IV. How do you know if your doctor is licensed?
Today’s marketplace has seen an influx of surgeons wanting to supplement their practices with cosmetic cases. Did you know that any licensed medical doctor can legally perform cosmetic surgery? The prospective patient must proceed with caution. At a minimum, selection criteria used to evaluate a surgeon should include:
- Graduation from a recognized school of medicine.
- Completion of ACGME (Accreditation Council for Graduate Medical Education accredited residency.)
- Licensure as a physician and surgeon in the state in which you will be having the procedure.
- Board Certification in one of the four specialties that legitimately and routinely perform cosmetic procedures within their defined scope of practice (dermatology, head and neck surgery, ophthalmology and/or plastic surgery.)
- Privileges in a nearby hospital to perform the procedures in which you are interested.

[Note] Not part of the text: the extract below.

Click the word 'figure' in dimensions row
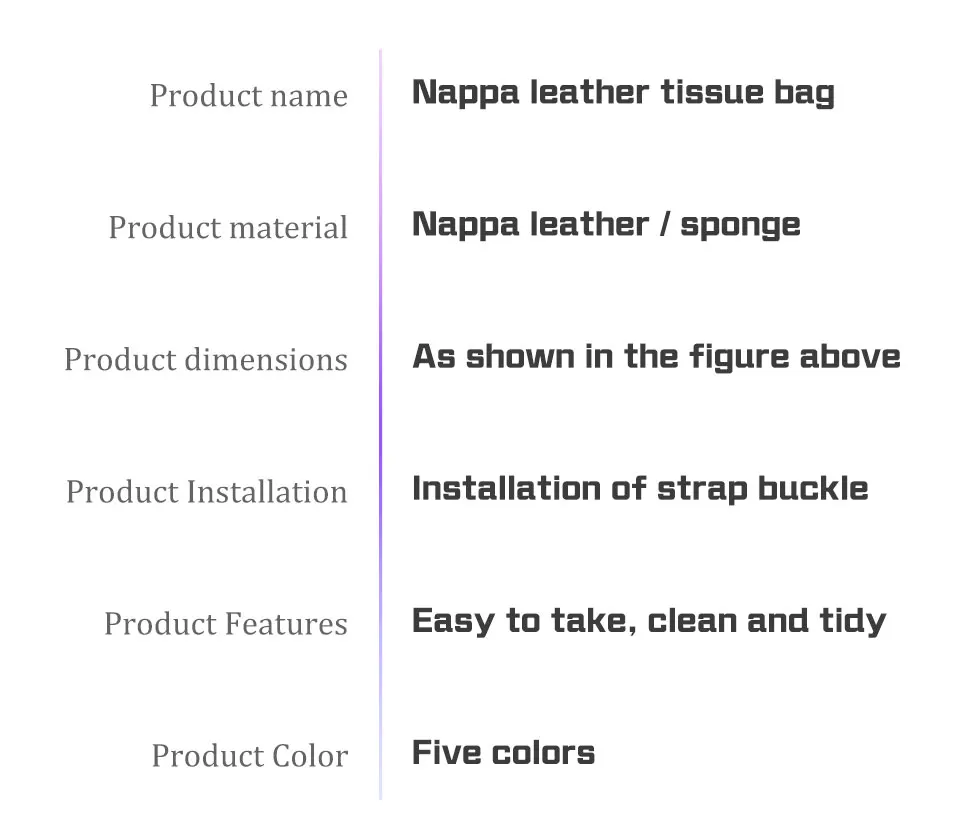This screenshot has height=838, width=960. [x=739, y=358]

In order to perform cosmetic or aesthetic procedures at the highest level, a surgeon must complete at least a decade of additional specialized training after college. Some doctors elect to participate in post-residency specialized training called fellowships, in specific areas of interest within the specialty. (See below) These surgeons customarily hope to focus their practices on specialized areas in cosmetic and aesthetic plastic surgery.
Example: You are interested in liposuction and visit a doctor who advertises “cosmetic surgery.” Other patients in the waiting room give you the impression that he/she is a general surgeon. Proceed with caution in this scenario as this is not the defined scope of practice for a “general surgeon”
Example: If you want breast augmentation, you may not be a good match for a reconstructive plastic surgeon whose brilliance lies in treating patients with burns, birth defects or cancer.
Questions: Are you a plastic surgeon? Tell me about your sub-specialty training. What percentage of your practice is dedicated to reconstructive versus cosmetic procedures? What three to five procedures represent the majority of your cases?
V. How common are plastic surgery complications?
Each year, thousands of patients undergo cosmetic procedures without complications. Cosmetic surgery is popular and there are many different types of procedures that range from minimally invasive to extensive. The rate of complications vary greatly depending on many variables including the skill and experience of the surgeon, tissue qualities of the patient, consumer compliance with post-operative instructions and the variability and unpredictability of healing amongst others. Complications also vary among different types of procedures. Fortunately, the more severe complications are the rarest. I feel you have to approach surgery with a positive attitude, but also be aware that it may be you that will have that rare complication. You have to be prepared and capable of coping with that. In summary severe and life threatening complications are rare. Minor complications are more common and patient dissatisfaction is often dependent upon proper expectations.
VI. What can a patient do to decrease their risks?
I believe that the following advice contributes to minimizing surgical risks and complications: Educate yourself as much as possible about the procedure you are considering. Allow the proper time for your recovery period and don’t rush your healing process no matter how good you feel. It is important that all patients carefully follow their post-operative instructions in order to increase the likelihood of a favorable result. Be sure to keep all of your scheduled post-operative appointments. These appointments give your doctor and his staff the opportunity to evaluate your healing process and diagnose and address any possible complications early. Should issues or questions about your post-operative process become of concern, contact your surgeon or their office staff. Lastly, so much of your complication risks are dependent on how skilled your surgeon is. Pick a great one!